Australia and US interest rate policies now seem very different compared to where they were a few years ago. So, how should investors tackle this?
Market commentators believe that many people moved out of cash and into 'safe' shares to boost the yield or return they were getting for their money. That means shares like Sydney Airport Holdings Ltd (ASX: SYD) and other defensive shares, plus high-yielding shares like Telstra Corporation Ltd (ASX: TLS), became the flavour of the month.
Investors may start selling those types of stocks and returning to safer assets like US Government bonds if the yield is high enough.
The best way to beat this change is to invest in shares that aren't defensive and preferably have a lot of cash, or perhaps even no debt, such as these stocks:
Altium Limited (ASX: ALU)
Altium is an electronic PCB software company which provides engineers the tools they need to build the items of tomorrow. The business is growing at a terrific rate, in its latest report it revealed that earnings per share (EPS) grew by 50% in the first half of FY18.
It's a tech stock, so it wouldn't be counted as defensive. It ended 2017 with no debt and US$36 million cash. It's trading expensively today, but it could still beat the market easily over the next five years.
BETANASDAQ ETF UNITS (ASX: NDQ)
This is an exchange-traded fund offered by BetaShares.
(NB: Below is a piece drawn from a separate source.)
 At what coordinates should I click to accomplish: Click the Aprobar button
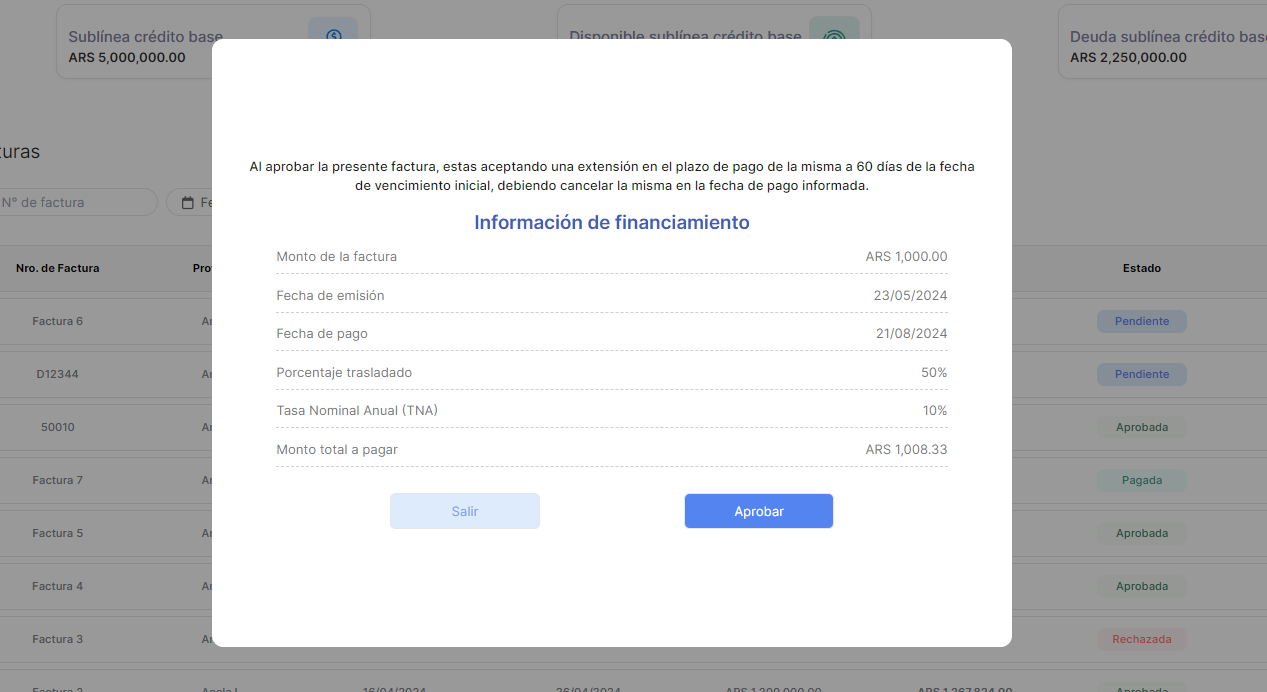pos(758,511)
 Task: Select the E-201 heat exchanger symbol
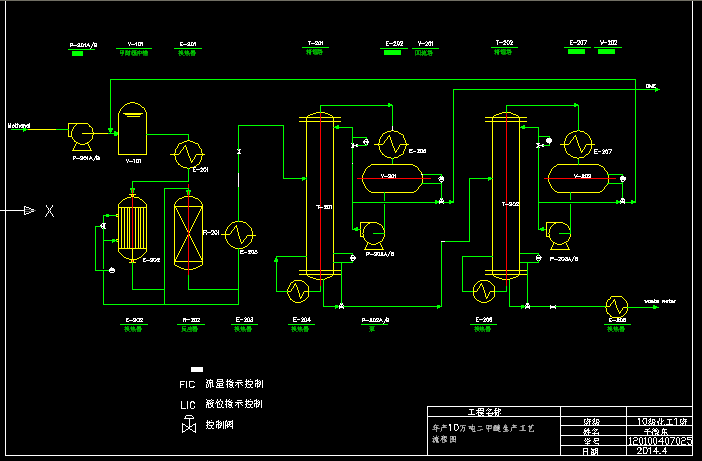[x=186, y=155]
It offers investors exposure to the biggest technology businesses in the United States listed on the NASDAQ stock exchange. Some of its top holdings include Apple, Alphabet (Google) and Facebook.
Most of the tech companies are improving revenue and profit at a very strong pace. Plus, several of them have many billions of cash on the balance sheet, such as Apple and Alphabet.
REA Group is Australia's leading property portal website business. It owns and runs realestate.com.au, realcommercial.com.au and flatmates.com.au.
It's growing at a pleasing rate due to the ability and success of the company to push vendors towards higher-costing ads, boosting REA's revenue for the same number of properties. It does currently have debt but the company is paying it down quickly.
Foolish takeaway
I think all three shares are very good options to beat the US interest rate rise. At the current prices I'd probably go for the NASDAQ index because it has some of the world's best technology companies in it and a lot of the big ones are trading at very reasonable valuations.